Loom is the closest thing to a true HTML and CSS alternative to Unity's UI Toolkit. UI Toolkit borrows the shape of the web — UXML resembles HTML, USS resembles CSS — but it is a Unity-specific reimplementation. Loom runs a real browser engine inside Unity, so your interface is genuine HTML, CSS and TypeScript, with the full web ecosystem behind it.
What UI Toolkit gets right
UI Toolkit is a capable system, and for many projects it is the right default. That is worth saying plainly before talking about its limits.
- It is free and built into Unity. No license, no extra dependency, nothing third-party to rely on.
- It is Unity's strategic direction for UI, so it keeps improving, and editor tooling already runs on it.
- It uses one retained-mode model and one styling system across editor and runtime UI.
If your project is small, or your team has no web background, UI Toolkit is a sensible choice. The rest of this page is for teams who keep hitting its edges.
Where UI Toolkit frustrates web developers
UI Toolkit was designed to feel familiar to web developers. In practice the familiarity is where the friction starts: it looks close enough to the web that the gaps are a surprise every time.
- USS is a subset of CSS. Unity's own documentation describes it that way. Properties, selectors and layout behaviour you rely on from the web are partially supported or missing, and you spend time discovering which.
- UXML is an XML dialect, not HTML. Close enough to feel familiar, different enough to keep tripping you up.
- There is no npm ecosystem. You cannot drop in React, Solid, Tailwind or a component library. Anything the web would give you for free, you rebuild in C#.
- Logic lives in C#. If your team's strength is TypeScript and modern frontend, that strength does not carry over.

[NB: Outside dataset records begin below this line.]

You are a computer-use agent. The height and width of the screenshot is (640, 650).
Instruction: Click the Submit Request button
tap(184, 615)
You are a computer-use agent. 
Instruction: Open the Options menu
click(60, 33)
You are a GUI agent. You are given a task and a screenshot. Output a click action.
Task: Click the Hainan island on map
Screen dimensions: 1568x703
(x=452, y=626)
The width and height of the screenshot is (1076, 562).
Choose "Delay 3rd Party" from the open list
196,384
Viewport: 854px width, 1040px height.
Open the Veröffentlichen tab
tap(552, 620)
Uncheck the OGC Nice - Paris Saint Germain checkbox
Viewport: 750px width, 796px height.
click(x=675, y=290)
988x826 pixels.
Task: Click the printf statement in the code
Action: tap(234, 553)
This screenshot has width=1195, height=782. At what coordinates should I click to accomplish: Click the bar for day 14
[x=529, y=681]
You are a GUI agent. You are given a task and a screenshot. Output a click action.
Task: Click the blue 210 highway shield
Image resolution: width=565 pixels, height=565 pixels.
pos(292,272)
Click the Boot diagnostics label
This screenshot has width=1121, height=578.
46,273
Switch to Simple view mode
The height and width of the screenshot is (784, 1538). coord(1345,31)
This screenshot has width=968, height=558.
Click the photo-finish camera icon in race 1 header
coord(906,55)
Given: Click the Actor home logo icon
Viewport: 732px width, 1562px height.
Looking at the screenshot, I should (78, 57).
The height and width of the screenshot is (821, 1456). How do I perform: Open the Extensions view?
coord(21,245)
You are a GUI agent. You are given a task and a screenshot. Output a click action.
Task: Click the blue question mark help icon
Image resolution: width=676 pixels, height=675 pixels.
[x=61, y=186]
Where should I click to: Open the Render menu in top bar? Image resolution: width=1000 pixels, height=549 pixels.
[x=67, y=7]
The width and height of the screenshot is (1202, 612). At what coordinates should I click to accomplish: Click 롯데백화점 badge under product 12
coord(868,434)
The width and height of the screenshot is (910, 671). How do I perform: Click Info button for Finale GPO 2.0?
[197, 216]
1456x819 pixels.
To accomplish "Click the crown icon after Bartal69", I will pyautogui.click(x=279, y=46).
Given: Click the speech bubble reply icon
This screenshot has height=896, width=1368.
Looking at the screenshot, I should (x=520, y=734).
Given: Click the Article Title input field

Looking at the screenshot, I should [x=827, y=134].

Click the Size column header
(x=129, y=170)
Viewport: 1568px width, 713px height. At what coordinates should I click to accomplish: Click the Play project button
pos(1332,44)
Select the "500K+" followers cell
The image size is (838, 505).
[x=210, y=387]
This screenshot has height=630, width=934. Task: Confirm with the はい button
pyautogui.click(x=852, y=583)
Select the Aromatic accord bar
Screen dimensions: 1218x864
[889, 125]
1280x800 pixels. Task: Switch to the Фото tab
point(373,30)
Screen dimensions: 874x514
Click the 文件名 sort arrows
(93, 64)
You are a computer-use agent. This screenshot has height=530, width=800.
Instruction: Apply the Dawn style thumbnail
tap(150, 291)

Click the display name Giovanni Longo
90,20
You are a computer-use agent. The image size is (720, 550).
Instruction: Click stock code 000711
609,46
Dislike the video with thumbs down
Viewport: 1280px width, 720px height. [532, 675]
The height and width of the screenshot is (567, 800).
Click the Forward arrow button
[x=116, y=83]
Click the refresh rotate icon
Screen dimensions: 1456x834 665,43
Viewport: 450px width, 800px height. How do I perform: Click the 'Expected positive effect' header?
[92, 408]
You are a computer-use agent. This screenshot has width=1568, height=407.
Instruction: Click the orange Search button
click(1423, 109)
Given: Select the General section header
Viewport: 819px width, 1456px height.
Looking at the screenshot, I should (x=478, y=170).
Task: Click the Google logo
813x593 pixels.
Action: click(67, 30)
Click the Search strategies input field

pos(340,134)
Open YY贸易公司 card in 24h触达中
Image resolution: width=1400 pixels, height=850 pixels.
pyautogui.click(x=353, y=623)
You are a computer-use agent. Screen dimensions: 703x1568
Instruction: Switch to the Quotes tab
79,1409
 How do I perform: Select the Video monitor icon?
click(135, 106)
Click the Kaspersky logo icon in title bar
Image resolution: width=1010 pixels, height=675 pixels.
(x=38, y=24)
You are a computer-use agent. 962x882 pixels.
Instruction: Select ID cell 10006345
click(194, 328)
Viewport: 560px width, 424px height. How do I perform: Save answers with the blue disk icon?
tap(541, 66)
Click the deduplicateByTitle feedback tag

- Iteration goes through a domain reload, which breaks the tight save-and-see loop web developers expect.
None of this makes UI Toolkit a bad system. It makes it a Unity system shaped like the web, rather than the web itself.
How Loom is different
Loom takes the other approach. Instead of reimplementing web concepts in C#, it embeds a GPU-accelerated browser engine in Unity and paints its output into the render pipeline. Your UI is a real web page.
- Real CSS: flexbox, grid, transitions, transforms, the full cascade.
- Real TypeScript and the npm ecosystem: React, Solid, Tailwind, component libraries, all of it.
- Hot reload. Save a file and the change appears in Play mode in under a second, with no domain reload.
- A typed bridge. Tag a C# class and Loom generates matching TypeScript, so game state and UI stay in sync with autocomplete and compile-time checks.
- Browser DevTools for inspecting and debugging the live UI.
Loom is a paid framework and a third-party dependency. That is the honest trade: you give up "built in and free" to get the real web stack and its ecosystem.
UI Toolkit vs Loom, side by side
| Unity UI Toolkit | Loom | |
|---|---|---|
| Markup | UXML (a Unity XML dialect) | Real HTML |
| Styling | USS (a subset of CSS) | Full CSS: flexbox, grid, transitions, transforms |
| UI logic | C# | TypeScript / JavaScript |
| Component ecosystem | Unity packages only | npm (React, Solid, Tailwind, and more!) |
| Iteration loop | Domain reload | Hot reload, under a second |
| Rendering | Unity mesh-based UI | GPU browser engine |
| Game ↔ UI data | Manual C# binding | Typed, generated C#-to-TypeScript bridge |
| Debugging | UI Toolkit Debugger | Browser DevTools |
| Cost | Free, built into Unity | Paid / free during beta |
| Engine support | Unity | Unity today; Unreal & Godot planned |
Which should you choose?
Stay with UI Toolkit if…
- The project is small, or light on UI.
- Nobody on the team has web or frontend experience.
- A built-in, free, zero-dependency system matters more than workflow speed.
- You are building Unity editor tooling — that is UI Toolkit's home ground.
Choose Loom if…
- Your team already knows HTML, CSS and TypeScript and wants that to count.
- The game is UI-heavy — menus, inventories, HUDs, shops, settings — and you want to build it quickly.
- You want real CSS and the npm ecosystem instead of a subset.
- Fast iteration matters and the domain-reload loop is slowing the team down.
The two are not mutually exclusive. Loom runs as its own UI layer alongside Unity's built-in systems, so a team can use Loom for the game's runtime UI and keep UI Toolkit for editor tooling.